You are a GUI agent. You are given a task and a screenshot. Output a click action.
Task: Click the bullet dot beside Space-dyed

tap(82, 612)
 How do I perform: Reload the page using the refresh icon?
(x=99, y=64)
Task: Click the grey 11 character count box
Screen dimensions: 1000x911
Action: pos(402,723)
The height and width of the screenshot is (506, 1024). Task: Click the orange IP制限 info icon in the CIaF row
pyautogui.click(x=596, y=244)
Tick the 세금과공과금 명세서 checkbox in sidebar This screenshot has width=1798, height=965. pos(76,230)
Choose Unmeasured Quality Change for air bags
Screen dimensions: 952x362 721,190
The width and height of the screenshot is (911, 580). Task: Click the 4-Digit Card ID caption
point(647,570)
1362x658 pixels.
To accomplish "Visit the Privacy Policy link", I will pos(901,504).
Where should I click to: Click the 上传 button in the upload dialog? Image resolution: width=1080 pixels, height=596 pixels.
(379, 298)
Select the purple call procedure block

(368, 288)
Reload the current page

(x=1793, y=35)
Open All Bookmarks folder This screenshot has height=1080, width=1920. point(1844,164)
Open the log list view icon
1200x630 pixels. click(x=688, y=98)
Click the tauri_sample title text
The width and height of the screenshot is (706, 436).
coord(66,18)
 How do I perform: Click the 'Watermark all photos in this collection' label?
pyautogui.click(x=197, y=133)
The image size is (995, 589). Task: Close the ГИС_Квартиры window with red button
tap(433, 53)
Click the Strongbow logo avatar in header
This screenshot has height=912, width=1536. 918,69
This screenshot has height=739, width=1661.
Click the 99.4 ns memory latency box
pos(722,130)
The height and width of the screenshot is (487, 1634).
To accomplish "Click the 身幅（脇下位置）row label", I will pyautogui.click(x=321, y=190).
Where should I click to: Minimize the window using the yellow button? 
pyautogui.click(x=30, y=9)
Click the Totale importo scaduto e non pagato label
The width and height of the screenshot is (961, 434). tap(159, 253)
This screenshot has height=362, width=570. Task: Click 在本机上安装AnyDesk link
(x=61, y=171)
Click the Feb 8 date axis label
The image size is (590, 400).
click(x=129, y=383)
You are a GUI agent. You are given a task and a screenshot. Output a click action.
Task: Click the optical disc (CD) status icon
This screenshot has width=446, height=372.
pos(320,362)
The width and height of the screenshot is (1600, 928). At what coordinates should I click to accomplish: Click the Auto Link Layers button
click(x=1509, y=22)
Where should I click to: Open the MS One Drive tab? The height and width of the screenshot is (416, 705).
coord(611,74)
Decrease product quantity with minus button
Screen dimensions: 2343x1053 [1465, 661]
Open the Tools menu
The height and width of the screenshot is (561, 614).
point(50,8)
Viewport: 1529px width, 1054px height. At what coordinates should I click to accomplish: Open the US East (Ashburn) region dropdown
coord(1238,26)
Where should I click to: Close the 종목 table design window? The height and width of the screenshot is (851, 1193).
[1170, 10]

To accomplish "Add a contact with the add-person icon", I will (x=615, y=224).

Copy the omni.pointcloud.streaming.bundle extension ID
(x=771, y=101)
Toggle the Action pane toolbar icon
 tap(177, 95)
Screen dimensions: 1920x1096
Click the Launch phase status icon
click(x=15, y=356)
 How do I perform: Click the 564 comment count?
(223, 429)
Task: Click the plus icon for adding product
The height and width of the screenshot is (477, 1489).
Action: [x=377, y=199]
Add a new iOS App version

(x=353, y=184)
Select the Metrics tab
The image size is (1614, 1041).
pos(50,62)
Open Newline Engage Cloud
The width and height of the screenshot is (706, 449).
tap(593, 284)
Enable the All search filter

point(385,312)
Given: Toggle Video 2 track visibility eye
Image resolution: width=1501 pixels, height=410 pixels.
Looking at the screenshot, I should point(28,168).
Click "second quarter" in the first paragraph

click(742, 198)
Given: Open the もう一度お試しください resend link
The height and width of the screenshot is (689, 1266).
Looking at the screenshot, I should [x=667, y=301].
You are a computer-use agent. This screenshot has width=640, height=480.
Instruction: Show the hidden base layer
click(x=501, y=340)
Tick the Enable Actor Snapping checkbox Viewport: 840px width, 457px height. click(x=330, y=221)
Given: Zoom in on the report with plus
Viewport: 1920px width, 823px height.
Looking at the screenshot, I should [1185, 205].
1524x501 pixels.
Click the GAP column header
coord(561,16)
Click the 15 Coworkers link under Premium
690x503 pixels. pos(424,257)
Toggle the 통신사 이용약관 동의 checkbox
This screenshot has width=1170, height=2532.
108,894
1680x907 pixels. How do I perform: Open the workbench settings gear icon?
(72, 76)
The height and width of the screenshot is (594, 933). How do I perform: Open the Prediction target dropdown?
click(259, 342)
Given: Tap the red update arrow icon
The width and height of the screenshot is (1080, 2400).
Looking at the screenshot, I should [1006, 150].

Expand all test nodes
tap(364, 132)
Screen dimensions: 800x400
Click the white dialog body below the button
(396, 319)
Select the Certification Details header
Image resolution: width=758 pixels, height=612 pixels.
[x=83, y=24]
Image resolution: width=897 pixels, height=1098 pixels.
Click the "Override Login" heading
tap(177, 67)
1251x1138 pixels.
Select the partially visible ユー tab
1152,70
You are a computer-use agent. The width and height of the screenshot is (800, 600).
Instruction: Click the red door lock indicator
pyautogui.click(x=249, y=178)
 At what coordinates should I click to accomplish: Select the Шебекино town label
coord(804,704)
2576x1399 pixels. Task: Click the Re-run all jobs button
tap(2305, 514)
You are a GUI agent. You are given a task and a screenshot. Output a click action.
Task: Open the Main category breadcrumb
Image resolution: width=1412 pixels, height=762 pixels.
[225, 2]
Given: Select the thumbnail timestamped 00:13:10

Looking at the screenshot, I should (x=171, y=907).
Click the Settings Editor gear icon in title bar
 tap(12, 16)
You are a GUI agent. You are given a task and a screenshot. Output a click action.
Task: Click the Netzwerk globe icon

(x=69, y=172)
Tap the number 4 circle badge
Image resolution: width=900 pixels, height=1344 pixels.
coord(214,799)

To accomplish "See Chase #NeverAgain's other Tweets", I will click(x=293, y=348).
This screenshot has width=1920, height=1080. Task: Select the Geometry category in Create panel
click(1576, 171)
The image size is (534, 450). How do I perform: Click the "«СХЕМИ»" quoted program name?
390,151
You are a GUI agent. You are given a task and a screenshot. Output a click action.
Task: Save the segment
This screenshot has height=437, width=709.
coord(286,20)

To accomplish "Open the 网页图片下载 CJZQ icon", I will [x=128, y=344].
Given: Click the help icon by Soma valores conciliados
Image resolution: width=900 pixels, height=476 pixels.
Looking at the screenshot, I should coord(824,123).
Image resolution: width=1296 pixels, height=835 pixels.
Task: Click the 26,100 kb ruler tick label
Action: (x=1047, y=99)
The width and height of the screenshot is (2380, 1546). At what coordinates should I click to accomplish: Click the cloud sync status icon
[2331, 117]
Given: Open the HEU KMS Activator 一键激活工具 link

■ ■ ■

| Given instruction |
Copy every one of the records above line for line, with no changes.

| In response |
You are a GUI agent. You are given a task and a screenshot. Output a click action.
Task: Click the bullet dot beside Space-dyed

tap(82, 612)
 How do I perform: Reload the page using the refresh icon?
(x=99, y=64)
Task: Click the grey 11 character count box
Screen dimensions: 1000x911
Action: pos(402,723)
The height and width of the screenshot is (506, 1024). Task: Click the orange IP制限 info icon in the CIaF row
pyautogui.click(x=596, y=244)
Tick the 세금과공과금 명세서 checkbox in sidebar This screenshot has width=1798, height=965. pos(76,230)
Choose Unmeasured Quality Change for air bags
Screen dimensions: 952x362 721,190
The width and height of the screenshot is (911, 580). Task: Click the 4-Digit Card ID caption
point(647,570)
1362x658 pixels.
To accomplish "Visit the Privacy Policy link", I will pos(901,504).
Where should I click to: Click the 上传 button in the upload dialog? Image resolution: width=1080 pixels, height=596 pixels.
(379, 298)
Select the purple call procedure block

(368, 288)
Reload the current page

(x=1793, y=35)
Open All Bookmarks folder This screenshot has height=1080, width=1920. point(1844,164)
Open the log list view icon
1200x630 pixels. click(x=688, y=98)
Click the tauri_sample title text
The width and height of the screenshot is (706, 436).
coord(66,18)
 How do I perform: Click the 'Watermark all photos in this collection' label?
pyautogui.click(x=197, y=133)
The image size is (995, 589). Task: Close the ГИС_Квартиры window with red button
tap(433, 53)
Click the Strongbow logo avatar in header
This screenshot has height=912, width=1536. 918,69
This screenshot has height=739, width=1661.
Click the 99.4 ns memory latency box
pos(722,130)
The height and width of the screenshot is (487, 1634).
To accomplish "Click the 身幅（脇下位置）row label", I will pyautogui.click(x=321, y=190).
Where should I click to: Minimize the window using the yellow button? 
pyautogui.click(x=30, y=9)
Click the Totale importo scaduto e non pagato label
The width and height of the screenshot is (961, 434). tap(159, 253)
This screenshot has height=362, width=570. Task: Click 在本机上安装AnyDesk link
(x=61, y=171)
Click the Feb 8 date axis label
The image size is (590, 400).
click(x=129, y=383)
You are a GUI agent. You are given a task and a screenshot. Output a click action.
Task: Click the optical disc (CD) status icon
This screenshot has width=446, height=372.
pos(320,362)
The width and height of the screenshot is (1600, 928). At what coordinates should I click to accomplish: Click the Auto Link Layers button
click(x=1509, y=22)
Where should I click to: Open the MS One Drive tab? The height and width of the screenshot is (416, 705).
coord(611,74)
Decrease product quantity with minus button
Screen dimensions: 2343x1053 [1465, 661]
Open the Tools menu
The height and width of the screenshot is (561, 614).
point(50,8)
Viewport: 1529px width, 1054px height. At what coordinates should I click to accomplish: Open the US East (Ashburn) region dropdown
coord(1238,26)
Where should I click to: Close the 종목 table design window? The height and width of the screenshot is (851, 1193).
[1170, 10]

To accomplish "Add a contact with the add-person icon", I will (x=615, y=224).

Copy the omni.pointcloud.streaming.bundle extension ID
(x=771, y=101)
Toggle the Action pane toolbar icon
 tap(177, 95)
Screen dimensions: 1920x1096
Click the Launch phase status icon
click(x=15, y=356)
 How do I perform: Click the 564 comment count?
(223, 429)
Task: Click the plus icon for adding product
The height and width of the screenshot is (477, 1489).
Action: [x=377, y=199]
Add a new iOS App version

(x=353, y=184)
Select the Metrics tab
The image size is (1614, 1041).
pos(50,62)
Open Newline Engage Cloud
The width and height of the screenshot is (706, 449).
tap(593, 284)
Enable the All search filter

point(385,312)
Given: Toggle Video 2 track visibility eye
Image resolution: width=1501 pixels, height=410 pixels.
Looking at the screenshot, I should point(28,168).
Click "second quarter" in the first paragraph

click(742, 198)
Given: Open the もう一度お試しください resend link
The height and width of the screenshot is (689, 1266).
Looking at the screenshot, I should [x=667, y=301].
You are a computer-use agent. This screenshot has width=640, height=480.
Instruction: Show the hidden base layer
click(x=501, y=340)
Tick the Enable Actor Snapping checkbox Viewport: 840px width, 457px height. click(x=330, y=221)
Given: Zoom in on the report with plus
Viewport: 1920px width, 823px height.
Looking at the screenshot, I should [1185, 205].
1524x501 pixels.
Click the GAP column header
coord(561,16)
Click the 15 Coworkers link under Premium
690x503 pixels. pos(424,257)
Toggle the 통신사 이용약관 동의 checkbox
This screenshot has width=1170, height=2532.
108,894
1680x907 pixels. How do I perform: Open the workbench settings gear icon?
(72, 76)
The height and width of the screenshot is (594, 933). How do I perform: Open the Prediction target dropdown?
click(259, 342)
Given: Tap the red update arrow icon
The width and height of the screenshot is (1080, 2400).
Looking at the screenshot, I should [1006, 150].

Expand all test nodes
tap(364, 132)
Screen dimensions: 800x400
Click the white dialog body below the button
(396, 319)
Select the Certification Details header
Image resolution: width=758 pixels, height=612 pixels.
[x=83, y=24]
Image resolution: width=897 pixels, height=1098 pixels.
Click the "Override Login" heading
tap(177, 67)
1251x1138 pixels.
Select the partially visible ユー tab
1152,70
You are a computer-use agent. The width and height of the screenshot is (800, 600).
Instruction: Click the red door lock indicator
pyautogui.click(x=249, y=178)
 At what coordinates should I click to accomplish: Select the Шебекино town label
coord(804,704)
2576x1399 pixels. Task: Click the Re-run all jobs button
tap(2305, 514)
You are a GUI agent. You are given a task and a screenshot. Output a click action.
Task: Open the Main category breadcrumb
Image resolution: width=1412 pixels, height=762 pixels.
[225, 2]
Given: Select the thumbnail timestamped 00:13:10

Looking at the screenshot, I should (x=171, y=907).
Click the Settings Editor gear icon in title bar
 tap(12, 16)
You are a GUI agent. You are given a task and a screenshot. Output a click action.
Task: Click the Netzwerk globe icon

(x=69, y=172)
Tap the number 4 circle badge
Image resolution: width=900 pixels, height=1344 pixels.
coord(214,799)

To accomplish "See Chase #NeverAgain's other Tweets", I will click(x=293, y=348).
This screenshot has width=1920, height=1080. Task: Select the Geometry category in Create panel
click(1576, 171)
The image size is (534, 450). How do I perform: Click the "«СХЕМИ»" quoted program name?
390,151
You are a GUI agent. You are given a task and a screenshot. Output a click action.
Task: Save the segment
This screenshot has height=437, width=709.
coord(286,20)

To accomplish "Open the 网页图片下载 CJZQ icon", I will [x=128, y=344].
Given: Click the help icon by Soma valores conciliados
Image resolution: width=900 pixels, height=476 pixels.
Looking at the screenshot, I should coord(824,123).
Image resolution: width=1296 pixels, height=835 pixels.
Task: Click the 26,100 kb ruler tick label
Action: (x=1047, y=99)
The width and height of the screenshot is (2380, 1546). At what coordinates should I click to accomplish: Click the cloud sync status icon
[2331, 117]
Given: Open the HEU KMS Activator 一键激活工具 link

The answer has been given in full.